**Supplied data**.
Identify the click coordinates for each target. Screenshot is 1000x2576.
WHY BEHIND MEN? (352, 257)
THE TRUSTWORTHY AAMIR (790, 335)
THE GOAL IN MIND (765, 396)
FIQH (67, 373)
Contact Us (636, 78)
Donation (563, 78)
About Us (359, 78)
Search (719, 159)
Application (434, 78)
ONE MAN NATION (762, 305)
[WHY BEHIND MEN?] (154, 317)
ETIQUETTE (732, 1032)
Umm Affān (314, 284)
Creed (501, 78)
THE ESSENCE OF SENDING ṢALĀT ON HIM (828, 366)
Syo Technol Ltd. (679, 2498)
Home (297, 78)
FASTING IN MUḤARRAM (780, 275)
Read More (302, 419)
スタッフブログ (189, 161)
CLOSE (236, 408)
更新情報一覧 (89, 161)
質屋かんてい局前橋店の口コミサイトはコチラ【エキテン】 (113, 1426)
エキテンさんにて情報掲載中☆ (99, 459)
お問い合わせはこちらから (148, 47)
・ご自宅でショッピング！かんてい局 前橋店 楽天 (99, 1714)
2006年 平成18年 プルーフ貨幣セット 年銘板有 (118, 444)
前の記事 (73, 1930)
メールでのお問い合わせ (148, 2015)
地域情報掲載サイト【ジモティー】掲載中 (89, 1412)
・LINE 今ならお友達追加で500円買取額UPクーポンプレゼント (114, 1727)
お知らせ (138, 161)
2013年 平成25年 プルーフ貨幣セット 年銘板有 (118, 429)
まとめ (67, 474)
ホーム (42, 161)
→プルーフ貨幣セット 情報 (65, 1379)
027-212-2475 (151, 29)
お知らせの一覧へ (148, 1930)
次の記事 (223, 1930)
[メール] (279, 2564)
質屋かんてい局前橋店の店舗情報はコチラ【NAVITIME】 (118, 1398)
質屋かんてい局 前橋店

**What the task asks**. Each entry above is to be repeated exactly as it appears.

**Result of this task**.
Identify the click coordinates for each target. Screenshot is 1000x2576.
WHY BEHIND MEN? (352, 257)
THE TRUSTWORTHY AAMIR (790, 335)
THE GOAL IN MIND (765, 396)
FIQH (67, 373)
Contact Us (636, 78)
Donation (563, 78)
About Us (359, 78)
Search (719, 159)
Application (434, 78)
ONE MAN NATION (762, 305)
[WHY BEHIND MEN?] (154, 317)
ETIQUETTE (732, 1032)
Umm Affān (314, 284)
Creed (501, 78)
THE ESSENCE OF SENDING ṢALĀT ON HIM (828, 366)
Syo Technol Ltd. (679, 2498)
Home (297, 78)
FASTING IN MUḤARRAM (780, 275)
Read More (302, 419)
スタッフブログ (189, 161)
CLOSE (236, 408)
更新情報一覧 (89, 161)
質屋かんてい局前橋店の口コミサイトはコチラ【エキテン】 (113, 1426)
エキテンさんにて情報掲載中☆ (99, 459)
お問い合わせはこちらから (148, 47)
・ご自宅でショッピング！かんてい局 前橋店 楽天 (99, 1714)
2006年 平成18年 プルーフ貨幣セット 年銘板有 (118, 444)
前の記事 (73, 1930)
メールでのお問い合わせ (148, 2015)
地域情報掲載サイト【ジモティー】掲載中 (89, 1412)
・LINE 今ならお友達追加で500円買取額UPクーポンプレゼント (114, 1727)
お知らせ (138, 161)
2013年 平成25年 プルーフ貨幣セット 年銘板有 (118, 429)
まとめ (67, 474)
ホーム (42, 161)
→プルーフ貨幣セット 情報 (65, 1379)
027-212-2475 (151, 29)
お知らせの一覧へ (148, 1930)
次の記事 (223, 1930)
[メール] (279, 2564)
質屋かんてい局前橋店の店舗情報はコチラ【NAVITIME】 (118, 1398)
質屋かんてい局 前橋店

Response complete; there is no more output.